=== SUPPLIED PASSAGE ===
START

Essential Halloween Movies

September 30, 2009 | Comments (0) | by Adam Blank

Due to the overwhelming unpopularity of Horror Movies You Should Watch But Probably Won't, I've decided to switch tactics and focus on what I consider to be Halloween viewing essentials that you might actually watch.

Generally, I love horror movies. However, not all horror movies are right for viewing during the Halloween season. This can be due to a variety of factors. Sometimes there aren't enough supernatural overtones in a movie. Sometimes they're set at a time of the year which precludes them from being essential Halloween films. Sometimes they're too involved and don't lend themselves to the macabre instant gratification that we expect from horror movies.

What the hell am I talking about? Take Rosemary's Baby. It's a great film, and a classic horror movie. But I don't think of it as a Halloween movie. It's slow, subtle, and essentially too involved to be a movie I can associate with Halloween. So what are some essential horror movies with that certain Halloween feel? Well, here are five...

Night of the Demons. I can't let a Halloween pass without watching this movie. It's got all the essentials of a great Halloween horror movie. It's set on Halloween night, it's fast, it has the perfect mixture of gore and nudity and it creates its own internal logic. A group of diverse yet unbelievably stereotypical teens decide to ditch the school dance and attend a secret party at Hull House, the abandoned funeral home on the edge of town. The party is hosted by the goth chick and her pretty but stupid friend. The kids are just trying to have a good time until they literally raise hell and one of them gets possessed by a demon.

This movie has it all: A simple but effective plot, decent effects, quite a few breasts, an awesome soundtrack, and scream queen Linnea Quigley doing an amazing trick with a tube of lipstick.

Why it's a good Halloween movie: It's set on Halloween, It's basic enough that you can identify with the characters but not so complicated that you'll feel bad when most of them die. The execution lives up to the tone set early on. Another reason to watch it: Night of the Demons is followed by the superior Night of the Demons 2.

END

=== RECORD EXCERPTS ===
START

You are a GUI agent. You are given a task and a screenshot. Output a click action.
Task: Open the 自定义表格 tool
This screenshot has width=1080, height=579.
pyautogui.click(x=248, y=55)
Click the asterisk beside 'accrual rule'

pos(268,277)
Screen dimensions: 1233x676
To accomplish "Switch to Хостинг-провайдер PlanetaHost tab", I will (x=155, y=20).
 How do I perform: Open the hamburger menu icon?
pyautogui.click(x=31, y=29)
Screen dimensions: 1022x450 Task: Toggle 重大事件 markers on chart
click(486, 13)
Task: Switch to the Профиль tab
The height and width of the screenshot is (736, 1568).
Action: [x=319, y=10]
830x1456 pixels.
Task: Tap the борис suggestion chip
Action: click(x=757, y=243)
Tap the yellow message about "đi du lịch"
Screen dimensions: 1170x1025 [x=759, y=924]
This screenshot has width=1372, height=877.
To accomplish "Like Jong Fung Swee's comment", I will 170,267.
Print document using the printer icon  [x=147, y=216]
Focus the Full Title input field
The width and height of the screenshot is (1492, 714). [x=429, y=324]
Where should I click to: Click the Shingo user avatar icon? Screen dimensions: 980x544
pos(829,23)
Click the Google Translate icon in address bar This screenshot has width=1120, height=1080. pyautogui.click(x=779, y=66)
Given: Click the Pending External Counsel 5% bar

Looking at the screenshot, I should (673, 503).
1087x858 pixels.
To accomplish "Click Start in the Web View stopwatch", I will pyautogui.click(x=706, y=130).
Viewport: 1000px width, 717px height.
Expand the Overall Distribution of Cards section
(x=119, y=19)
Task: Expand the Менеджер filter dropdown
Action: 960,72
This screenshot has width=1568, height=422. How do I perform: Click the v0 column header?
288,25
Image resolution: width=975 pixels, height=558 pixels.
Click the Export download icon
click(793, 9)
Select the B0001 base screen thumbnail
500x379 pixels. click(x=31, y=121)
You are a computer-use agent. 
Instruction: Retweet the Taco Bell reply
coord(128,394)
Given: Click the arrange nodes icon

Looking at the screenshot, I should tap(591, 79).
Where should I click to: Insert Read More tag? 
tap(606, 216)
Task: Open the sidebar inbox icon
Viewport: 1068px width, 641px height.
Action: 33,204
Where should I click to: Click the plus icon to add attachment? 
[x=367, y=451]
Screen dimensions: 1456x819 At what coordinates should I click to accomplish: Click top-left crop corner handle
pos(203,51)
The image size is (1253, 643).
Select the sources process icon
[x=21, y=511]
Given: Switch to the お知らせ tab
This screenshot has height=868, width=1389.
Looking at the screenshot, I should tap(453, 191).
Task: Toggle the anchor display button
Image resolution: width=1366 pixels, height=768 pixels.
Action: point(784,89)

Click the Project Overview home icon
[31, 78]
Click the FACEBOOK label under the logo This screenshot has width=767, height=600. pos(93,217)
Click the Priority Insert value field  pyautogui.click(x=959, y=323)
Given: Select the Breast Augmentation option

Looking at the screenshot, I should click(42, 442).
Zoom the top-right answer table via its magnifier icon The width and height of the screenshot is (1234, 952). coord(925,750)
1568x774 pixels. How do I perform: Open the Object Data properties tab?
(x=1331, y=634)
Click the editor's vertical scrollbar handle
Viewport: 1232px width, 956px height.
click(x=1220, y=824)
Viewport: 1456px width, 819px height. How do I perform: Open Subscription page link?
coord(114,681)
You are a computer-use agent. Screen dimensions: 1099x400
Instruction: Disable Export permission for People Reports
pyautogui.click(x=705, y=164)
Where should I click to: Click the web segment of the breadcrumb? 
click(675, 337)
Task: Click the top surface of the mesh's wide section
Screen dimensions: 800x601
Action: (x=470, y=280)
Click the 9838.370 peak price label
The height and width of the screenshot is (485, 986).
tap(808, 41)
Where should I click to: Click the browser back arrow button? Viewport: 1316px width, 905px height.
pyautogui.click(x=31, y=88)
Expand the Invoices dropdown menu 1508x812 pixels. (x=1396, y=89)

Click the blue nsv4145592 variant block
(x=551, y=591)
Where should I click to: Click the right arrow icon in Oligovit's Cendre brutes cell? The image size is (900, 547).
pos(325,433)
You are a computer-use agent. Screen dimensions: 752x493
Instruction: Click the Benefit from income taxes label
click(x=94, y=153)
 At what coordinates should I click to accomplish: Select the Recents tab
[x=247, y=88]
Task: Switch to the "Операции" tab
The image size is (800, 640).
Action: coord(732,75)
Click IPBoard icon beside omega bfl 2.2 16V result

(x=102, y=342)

END

=== EXERCISE INSTRUCTIONS ===
[A] In the Halloween movies post, where do the teens in Night of the Demons go for the secret party?
[B] Repeat the part of the Halloween movies post between "Night of the Demons." and "by a demon.", inclusive.

=== FULL ANSWERS ===
[A] Hull House, the abandoned funeral home on the edge of town.

[B]
Night of the Demons. I can't let a Halloween pass without watching this movie. It's got all the essentials of a great Halloween horror movie. It's set on Halloween night, it's fast, it has the perfect mixture of gore and nudity and it creates its own internal logic. A group of diverse yet unbelievably stereotypical teens decide to ditch the school dance and attend a secret party at Hull House, the abandoned funeral home on the edge of town. The party is hosted by the goth chick and her pretty but stupid friend. The kids are just trying to have a good time until they literally raise hell and one of them gets possessed by a demon.